Eylül ayının son haftalarından Aralık ayının ortalarına kadar süren av sezonu, Balkanlar’da beyaz trüf arayan avcıları ormanların derinliklerine çeker. Her yıl binlerce avcı, Lagotto Romagnolo cinsi trüf köpekleriyle birlikte, nemli ve serin birikinti zemini arar. Bu yıl da Ivana Karlic Ban gibi deneyimli avcılar, 50 yıllık aile geleneğini sürdürerek ormanlarda kıyasıya bir yarışa girmiştir.

Ban, mantarın kilosunun 6 000‑7 000 Euro arasında değiştiğini belirtiyor. Güncel döviz kuru üzerinden hesaplandığında bu, yaklaşık 296 bin‑345 bin TLye tekabül ediyor. Bu rakam, bir kilogram beyaz trüfün bir lüks restoran menüsündeki fiyatını iki katına çıkarıyor ve hatta bir lüks otomobilin aylık taksitini karşılayabilecek düzeye ulaşmış durumda.
Ban, “Şiddetli kuraklık mantarın büyümesini durduruyor, aşırı yağışlar ise mantarı çürütüyor. Sayıları her yıl azalıyor, buna paralel olarak fiyatları da sürekli artıyor” diyerek iklim değişikliğinin bu değerli mantarın geleceğini tehdit ettiğini vurguluyor.
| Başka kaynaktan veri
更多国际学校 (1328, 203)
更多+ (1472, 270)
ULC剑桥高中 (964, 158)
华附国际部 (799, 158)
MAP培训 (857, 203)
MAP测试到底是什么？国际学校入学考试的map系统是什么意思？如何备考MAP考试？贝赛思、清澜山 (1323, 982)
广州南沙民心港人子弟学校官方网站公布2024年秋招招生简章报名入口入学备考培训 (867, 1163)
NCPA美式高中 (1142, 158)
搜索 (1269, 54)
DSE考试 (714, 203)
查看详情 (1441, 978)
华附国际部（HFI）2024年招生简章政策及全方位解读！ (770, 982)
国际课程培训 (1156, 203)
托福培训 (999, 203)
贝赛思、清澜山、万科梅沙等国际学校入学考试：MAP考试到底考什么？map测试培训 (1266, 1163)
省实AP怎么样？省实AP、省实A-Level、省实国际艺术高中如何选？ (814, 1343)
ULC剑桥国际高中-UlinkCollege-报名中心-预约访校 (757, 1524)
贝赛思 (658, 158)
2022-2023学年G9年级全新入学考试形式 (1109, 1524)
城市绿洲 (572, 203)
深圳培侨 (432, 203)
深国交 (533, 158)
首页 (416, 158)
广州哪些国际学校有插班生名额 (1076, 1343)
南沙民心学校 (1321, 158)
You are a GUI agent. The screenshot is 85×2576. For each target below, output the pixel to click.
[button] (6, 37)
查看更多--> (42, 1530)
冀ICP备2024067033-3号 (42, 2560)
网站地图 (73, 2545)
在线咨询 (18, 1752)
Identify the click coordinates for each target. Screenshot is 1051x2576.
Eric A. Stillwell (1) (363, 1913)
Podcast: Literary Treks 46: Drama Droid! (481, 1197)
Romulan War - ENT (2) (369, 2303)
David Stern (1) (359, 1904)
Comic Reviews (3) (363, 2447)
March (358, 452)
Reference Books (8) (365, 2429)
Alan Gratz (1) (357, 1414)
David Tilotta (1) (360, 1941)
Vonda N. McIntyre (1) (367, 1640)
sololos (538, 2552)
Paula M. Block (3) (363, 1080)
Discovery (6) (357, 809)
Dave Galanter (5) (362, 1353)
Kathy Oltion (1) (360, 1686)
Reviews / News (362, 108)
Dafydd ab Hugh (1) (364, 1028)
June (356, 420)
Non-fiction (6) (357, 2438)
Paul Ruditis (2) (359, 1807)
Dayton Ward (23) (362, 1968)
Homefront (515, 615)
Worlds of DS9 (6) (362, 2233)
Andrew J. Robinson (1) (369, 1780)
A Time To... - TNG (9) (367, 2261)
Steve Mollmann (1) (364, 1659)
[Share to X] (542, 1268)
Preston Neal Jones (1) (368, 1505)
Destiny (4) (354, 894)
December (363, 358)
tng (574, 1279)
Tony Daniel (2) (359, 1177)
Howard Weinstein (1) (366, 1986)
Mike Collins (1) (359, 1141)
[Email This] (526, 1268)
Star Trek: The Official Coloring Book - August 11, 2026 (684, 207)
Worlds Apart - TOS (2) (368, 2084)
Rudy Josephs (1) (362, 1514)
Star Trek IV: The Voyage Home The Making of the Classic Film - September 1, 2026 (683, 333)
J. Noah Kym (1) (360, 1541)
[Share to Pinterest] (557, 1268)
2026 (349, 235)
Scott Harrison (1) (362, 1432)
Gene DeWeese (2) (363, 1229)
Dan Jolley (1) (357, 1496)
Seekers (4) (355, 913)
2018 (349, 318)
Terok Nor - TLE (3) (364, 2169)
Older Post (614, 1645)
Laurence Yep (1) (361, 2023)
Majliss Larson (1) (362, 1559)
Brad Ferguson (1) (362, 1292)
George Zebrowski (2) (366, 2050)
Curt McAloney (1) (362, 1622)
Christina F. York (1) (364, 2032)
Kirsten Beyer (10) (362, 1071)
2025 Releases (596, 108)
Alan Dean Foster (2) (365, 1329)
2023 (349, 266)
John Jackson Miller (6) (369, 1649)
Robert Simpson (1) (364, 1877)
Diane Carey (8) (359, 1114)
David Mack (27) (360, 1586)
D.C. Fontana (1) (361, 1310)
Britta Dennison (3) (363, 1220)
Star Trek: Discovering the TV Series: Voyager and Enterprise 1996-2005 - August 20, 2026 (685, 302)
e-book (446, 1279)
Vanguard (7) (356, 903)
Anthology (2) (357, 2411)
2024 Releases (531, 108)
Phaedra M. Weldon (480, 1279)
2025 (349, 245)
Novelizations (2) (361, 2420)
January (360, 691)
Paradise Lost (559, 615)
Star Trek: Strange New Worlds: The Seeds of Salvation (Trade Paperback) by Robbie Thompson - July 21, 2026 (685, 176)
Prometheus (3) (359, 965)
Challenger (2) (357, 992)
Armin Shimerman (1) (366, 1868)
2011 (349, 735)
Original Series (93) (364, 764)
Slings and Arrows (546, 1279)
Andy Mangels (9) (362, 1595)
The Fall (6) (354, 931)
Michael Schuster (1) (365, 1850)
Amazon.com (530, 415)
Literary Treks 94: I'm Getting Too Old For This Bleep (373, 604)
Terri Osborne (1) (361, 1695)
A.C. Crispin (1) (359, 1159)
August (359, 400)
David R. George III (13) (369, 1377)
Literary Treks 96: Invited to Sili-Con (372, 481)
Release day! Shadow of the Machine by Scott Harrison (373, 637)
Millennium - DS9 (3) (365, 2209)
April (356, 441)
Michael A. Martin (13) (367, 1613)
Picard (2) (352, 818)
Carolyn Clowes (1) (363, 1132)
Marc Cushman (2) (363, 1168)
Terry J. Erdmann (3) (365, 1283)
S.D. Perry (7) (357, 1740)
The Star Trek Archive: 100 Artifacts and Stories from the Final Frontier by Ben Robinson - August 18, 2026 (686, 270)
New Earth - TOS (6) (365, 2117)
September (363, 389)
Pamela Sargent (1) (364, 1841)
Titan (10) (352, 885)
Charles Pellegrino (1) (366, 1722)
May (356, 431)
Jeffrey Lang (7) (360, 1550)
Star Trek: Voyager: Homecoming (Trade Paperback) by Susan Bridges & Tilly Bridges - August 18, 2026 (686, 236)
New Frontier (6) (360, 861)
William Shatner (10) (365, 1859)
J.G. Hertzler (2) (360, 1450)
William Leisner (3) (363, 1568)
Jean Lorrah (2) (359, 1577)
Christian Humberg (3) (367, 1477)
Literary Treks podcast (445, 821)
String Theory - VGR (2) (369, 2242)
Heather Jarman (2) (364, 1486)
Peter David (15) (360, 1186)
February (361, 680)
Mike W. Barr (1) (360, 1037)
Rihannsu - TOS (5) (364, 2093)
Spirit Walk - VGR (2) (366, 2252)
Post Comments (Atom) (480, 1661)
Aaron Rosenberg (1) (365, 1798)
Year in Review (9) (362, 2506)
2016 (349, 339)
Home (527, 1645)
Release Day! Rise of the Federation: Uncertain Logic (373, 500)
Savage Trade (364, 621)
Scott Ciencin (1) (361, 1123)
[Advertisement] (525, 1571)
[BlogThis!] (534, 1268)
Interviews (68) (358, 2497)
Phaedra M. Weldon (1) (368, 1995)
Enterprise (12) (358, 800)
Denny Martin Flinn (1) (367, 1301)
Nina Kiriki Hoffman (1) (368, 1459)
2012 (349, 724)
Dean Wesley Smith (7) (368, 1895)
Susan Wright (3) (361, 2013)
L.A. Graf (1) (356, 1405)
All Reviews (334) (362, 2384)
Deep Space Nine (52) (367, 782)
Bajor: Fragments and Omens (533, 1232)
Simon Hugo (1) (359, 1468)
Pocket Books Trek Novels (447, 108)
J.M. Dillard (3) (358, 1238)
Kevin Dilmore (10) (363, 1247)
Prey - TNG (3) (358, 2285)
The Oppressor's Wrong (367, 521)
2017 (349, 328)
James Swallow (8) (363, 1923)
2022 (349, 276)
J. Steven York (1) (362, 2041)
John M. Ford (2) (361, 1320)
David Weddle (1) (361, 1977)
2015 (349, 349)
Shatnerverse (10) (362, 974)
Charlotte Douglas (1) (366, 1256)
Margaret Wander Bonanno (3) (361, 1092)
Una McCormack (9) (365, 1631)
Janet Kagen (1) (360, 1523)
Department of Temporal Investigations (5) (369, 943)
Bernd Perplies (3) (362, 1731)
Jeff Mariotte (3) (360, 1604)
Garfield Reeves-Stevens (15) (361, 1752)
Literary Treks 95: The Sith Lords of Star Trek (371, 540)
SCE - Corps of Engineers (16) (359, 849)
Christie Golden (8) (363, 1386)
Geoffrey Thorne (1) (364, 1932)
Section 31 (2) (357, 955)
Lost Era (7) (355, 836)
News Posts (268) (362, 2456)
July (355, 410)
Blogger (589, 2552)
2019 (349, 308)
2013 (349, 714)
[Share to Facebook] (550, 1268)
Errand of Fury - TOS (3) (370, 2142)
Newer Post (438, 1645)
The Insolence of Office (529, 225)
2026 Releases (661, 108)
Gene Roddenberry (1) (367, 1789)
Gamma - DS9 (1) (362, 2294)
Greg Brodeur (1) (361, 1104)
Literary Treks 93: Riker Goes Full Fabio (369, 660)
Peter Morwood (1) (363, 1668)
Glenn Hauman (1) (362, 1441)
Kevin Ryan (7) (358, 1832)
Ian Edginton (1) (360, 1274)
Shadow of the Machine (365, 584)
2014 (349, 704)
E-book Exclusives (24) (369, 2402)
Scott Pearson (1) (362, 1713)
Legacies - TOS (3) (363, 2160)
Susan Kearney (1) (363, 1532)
Ormansızlaşma ve orman yangınları da trüf habitatını daraltıyor; bu da avcıların bulabildiği trüf miktarını kritik ölçüde düşürüyor.
Bu lüks mantar, sadece fiyatıyla değil, benzersiz aromasıyla da şeflerin vazgeçilmezi. İnce dilimlenmiş beyaz trüf, risotto, makarna ve ince dilimlenmiş steak üzerine serpilerek, yemeğe “toprak ve orman” aroması katar. Restoran menülerinde sadece “trüf” kelimesi bile bir yemeği tam anlamıyla “sürmanşet” konumuna taşıyabilir.
Uzmanlar, trüf habitatlarını korumak ve sürdürülebilir avcılık yöntemleri geliştirmek için yerel yönetimlerle iş birliği yapılması gerektiğini söylüyor. Aynı zamanda, iklim değişikliğiyle mücadele ve ormanların korunması, beyaz trüf gibi nadir ve değerli türlerin neslinin devamı için hayati önem taşıyor.